Saturday, February 7, 2026

Winter

 Well, the cold is back. 

 It's presently a relatively balmy 10 degrees F. Gonna be 1 tonight, but it's blowing 40kts, gusting close to 60.   Frostbite risk tonight for sure. 

   Unfortunately we also have a complex discharge tonight that will require me to spend a lot of time outside on deck.  We loaded three different feedstocks to make a Very Low Sulfur heavy Fuel Oil  (VLSFO, a clean burning residual (#6) fuel oil)  destined for a powerplant in the Bronx tonight. The first feedstock was ultra dense and ultra viscous, and the terminal we loaded from, in their great wisdom, kept the oil in a tank with a tiny pipeline that is uninsulated in parts... this is an oil (HAFO, Highly Aromatic Fuel Oil, basically an oil that has a nasty habit of shedding nasty (mostly nonflammable under normal conditions) molecules into gas form. Stinky stuff. Smells like sulfur and really cheap shitty perfume... But energy dense like you wouldn't believe.  So, we laid down a thin layer of that stuff in our tanks, which should hsve tanken an hour but took 24,  and by the time it got to us it had partially resolidified into a molasses-in-the-refrigerator texture... then we used two types of 'cutter stock,' oils similar to clean diesel, thst will dilute and thin the heavy crap... but the terminal's pumps are ridiculously slow. 40 hours to load what would take just 4 hours elsewhere. 

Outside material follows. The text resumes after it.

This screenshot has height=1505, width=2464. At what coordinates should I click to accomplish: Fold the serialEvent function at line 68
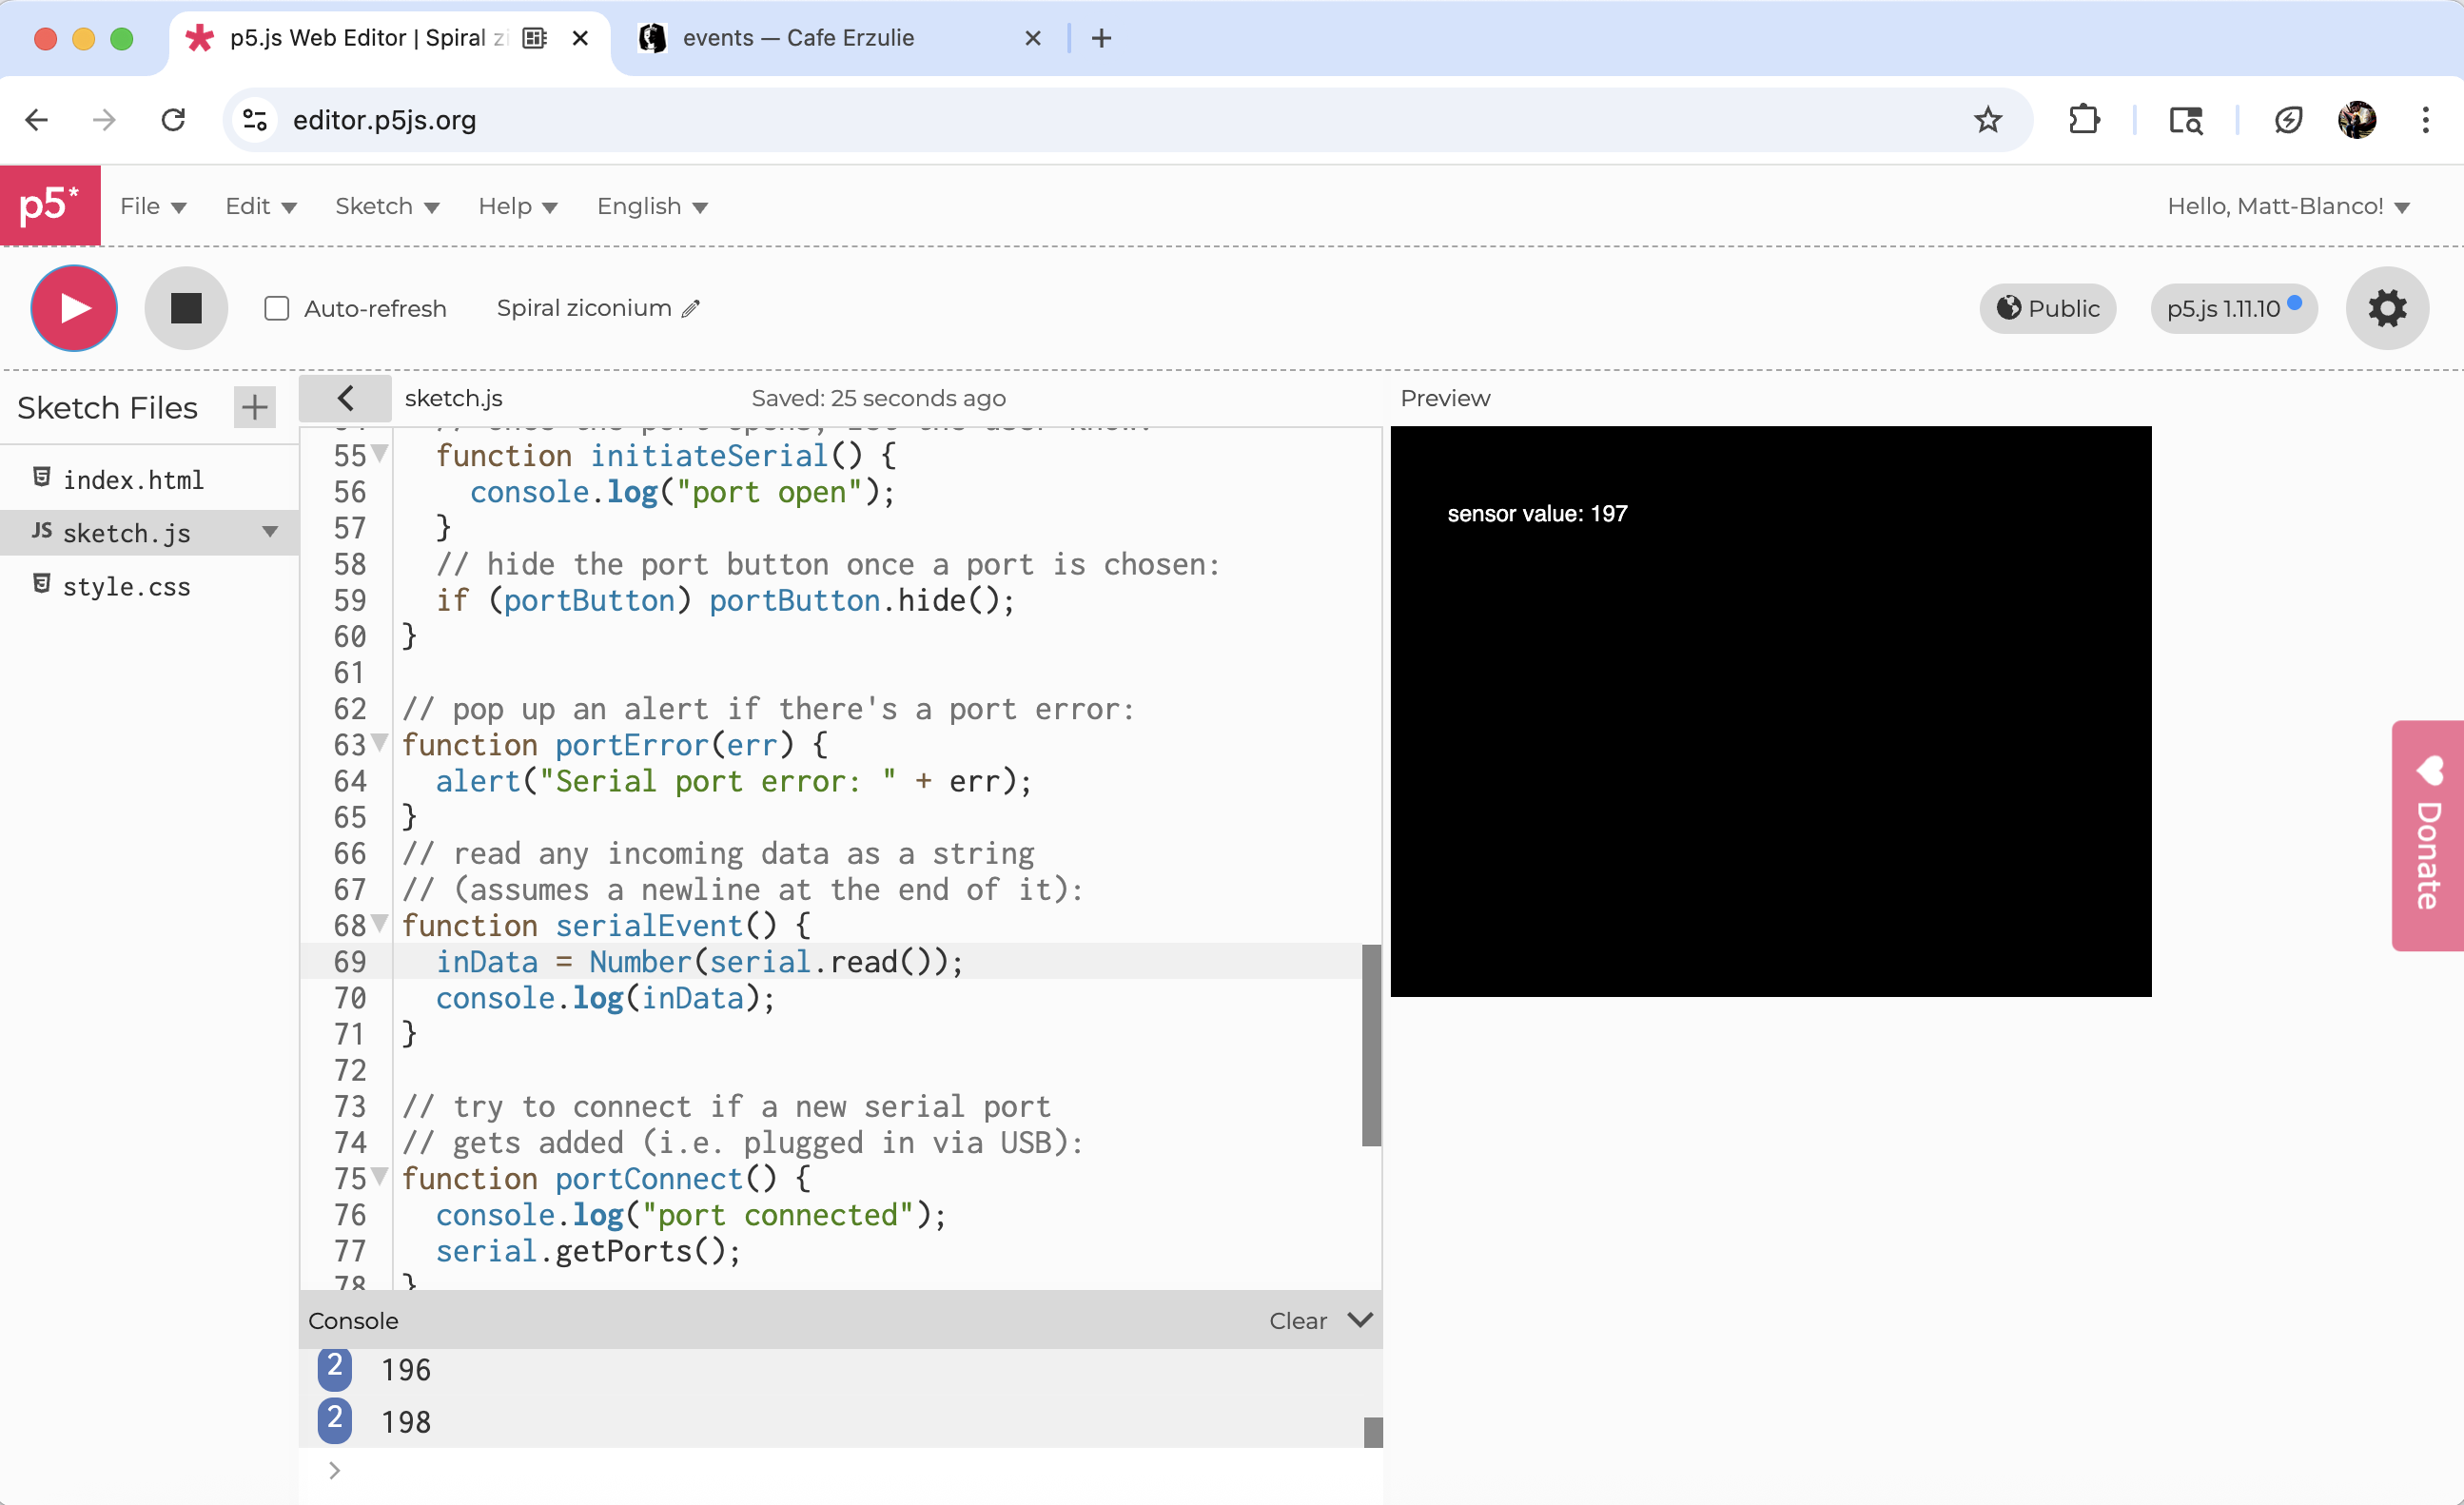(x=380, y=923)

 I bitch but I have a point... now, this stuff is destined for a standby power plant's fuel tank. It will get pumped into that one big, empty tank and when we're done the oil will be heated and recirculated in the tank, blending it nicely.

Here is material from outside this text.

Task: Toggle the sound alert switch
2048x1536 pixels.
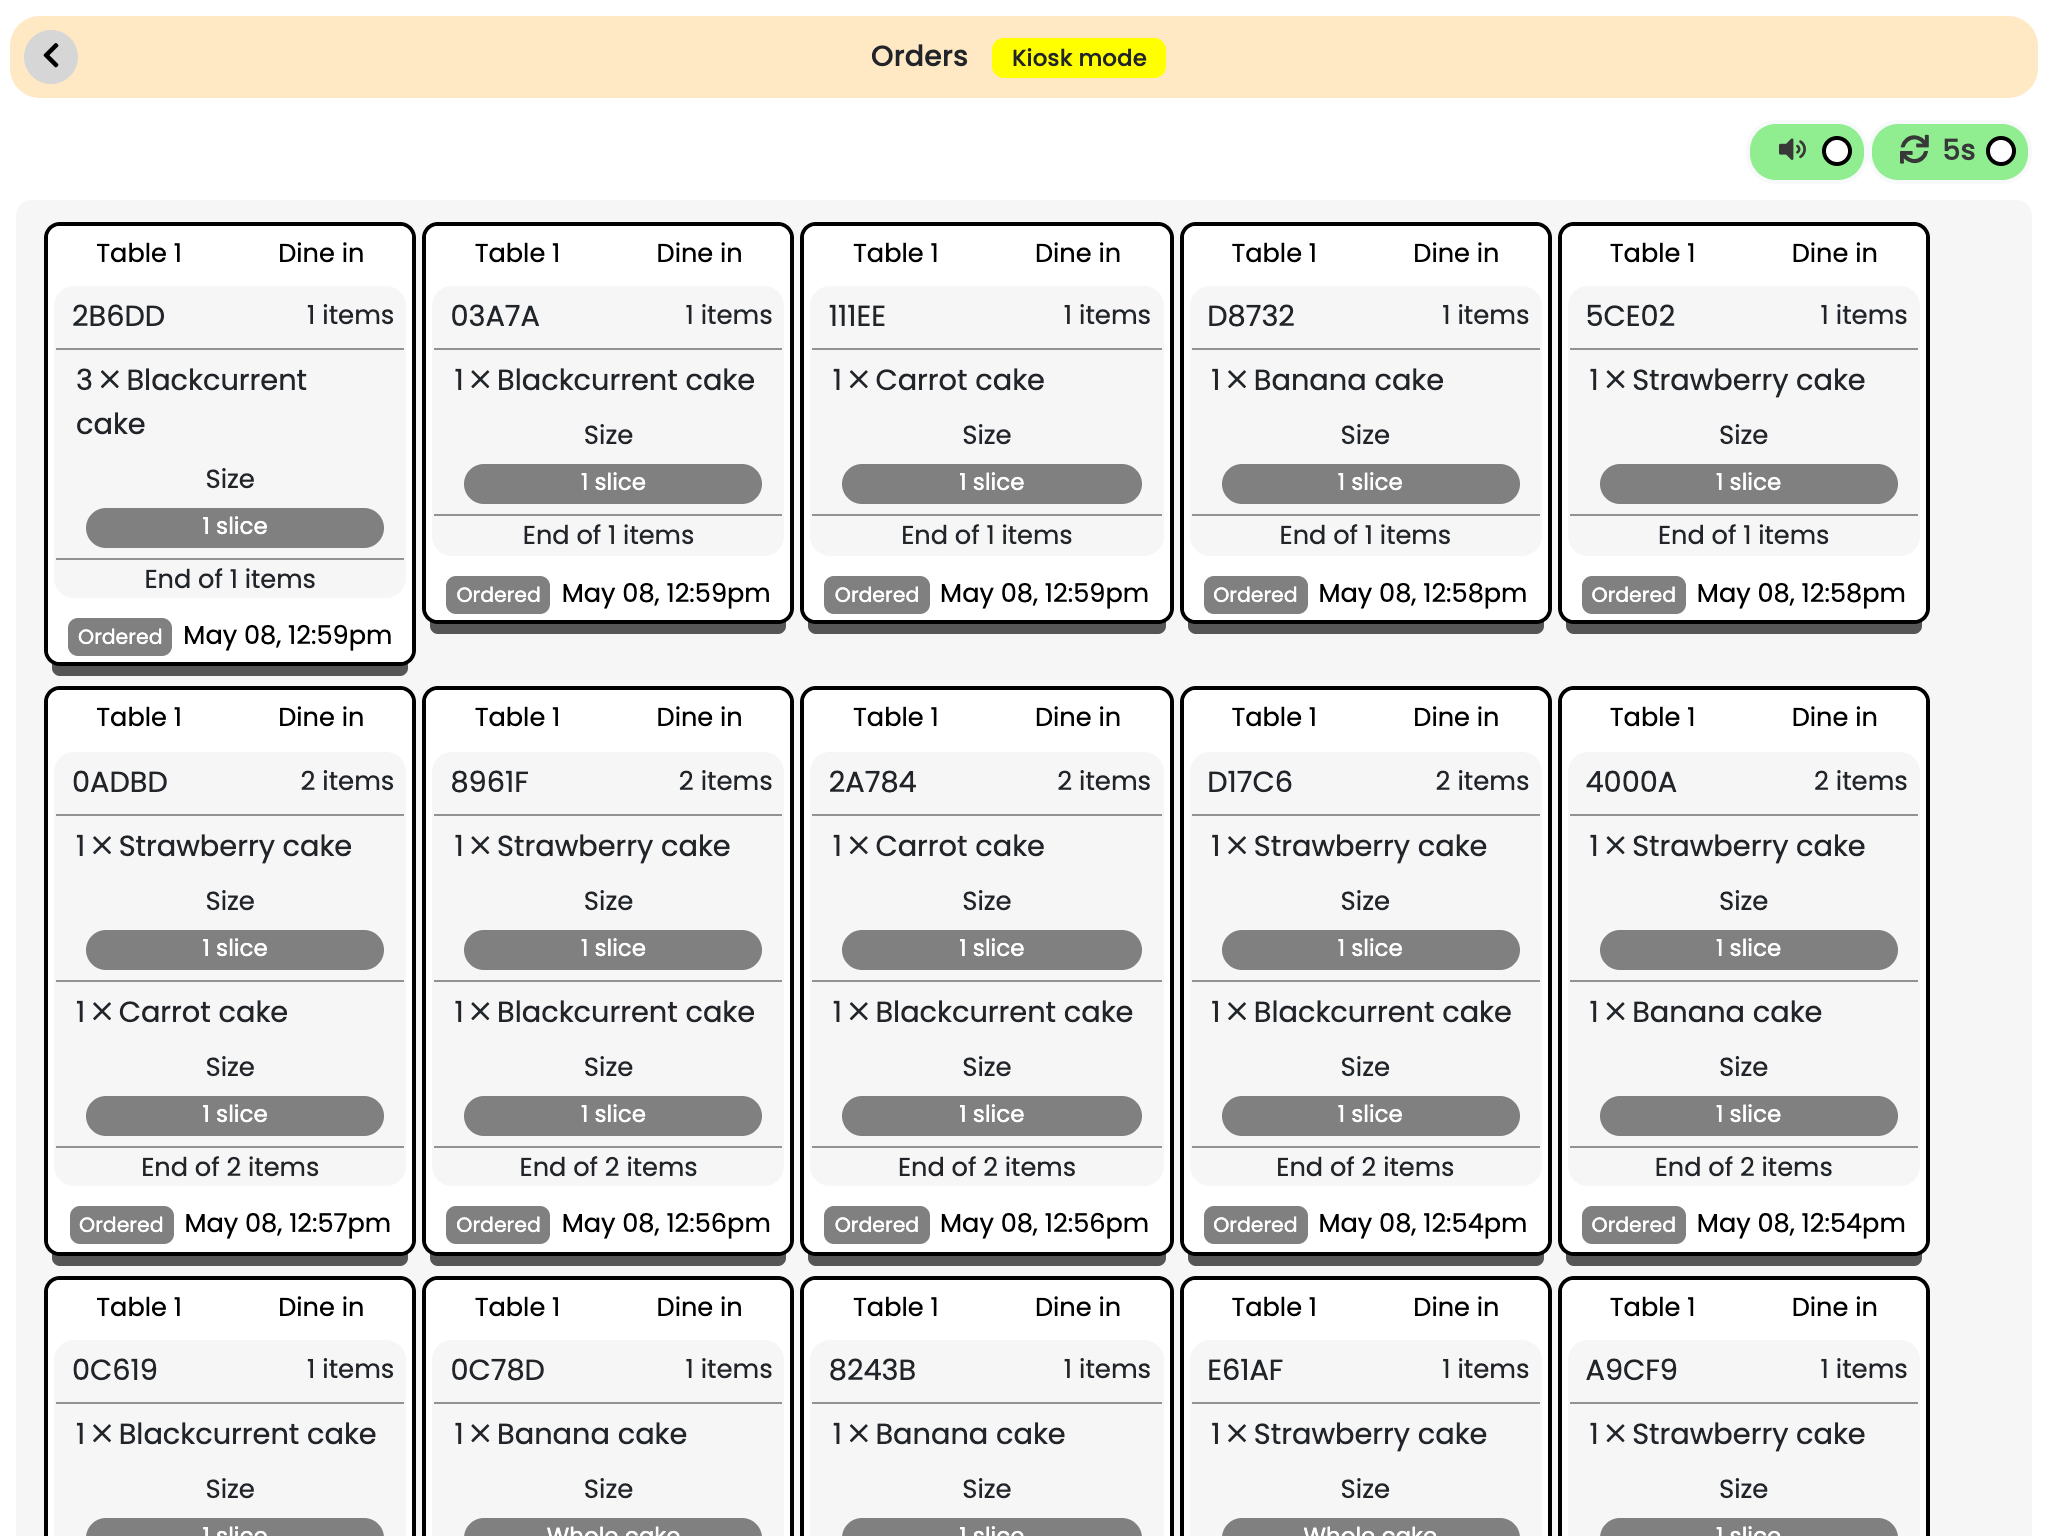Action: [x=1836, y=151]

 The idea is to blend it in my tanks first, so the heavy stuff doesn't turn solid in my tanks and become unpumpable, which heavy oil does at low temps.  The HQ doesn't have cargo heaters, as we don't do long voyages, but in winter, oil needs to go in hot and not be in our tanks longer than 3 days. 

  Well, small, slow pumps, cold uninsulated pipelines, the oil's only a little above 90 degrees in the middle of my heavy oil tanks, so it's substantially cooler at the bottom.  Luckily we should be starting to pump it off less than 10 hours from when we finished loading.

    My point here is that there will be oil of a marshmallow-like consistancy to deal with in the bottom of my tanks. Ever try sucking a really thick chocolate shake through a soda straw?  I have to be on the scene to make sure I don't bake the pump impellers, overload the cargo engines and blow out the stuffing boxes (packing glands) of the pump shafts... and it's the damn stuffing boxes that are the ones to watch. 

      Pulling massive vacuum suction to get viscous oil to flow, means we'll be at a huge vacuum on the suction side of the pump, but on the discharge side we'll be pushing 100psi of force to get the oil into my discharge piping and to the csrgo hoses going ashore.  All that force will be exerted on the seals of the pump shafts, and viscous oil at 100psi puts ENORMOUS force on the seals, which absolutely will leak by slightly so as not to blow out... so there will be solid oil oozing out over the pump well sides and making an enormous mess that is almost impossible to clean up between November and April... so I want zero mess, obviously, and I don't want to barbecue all my pump equipment in the process, so I'll be there watching, putting my hands on things (gauges freeze sometimes, so I can't trust 'em) and generally trying to be a good do-bee. 

 Which would be fine except for it being 3 degrees and blowing a gale. 

  Still, every winter has to have a 'coldest night of the year' in it.  So not a big deal, just has to be dealt with.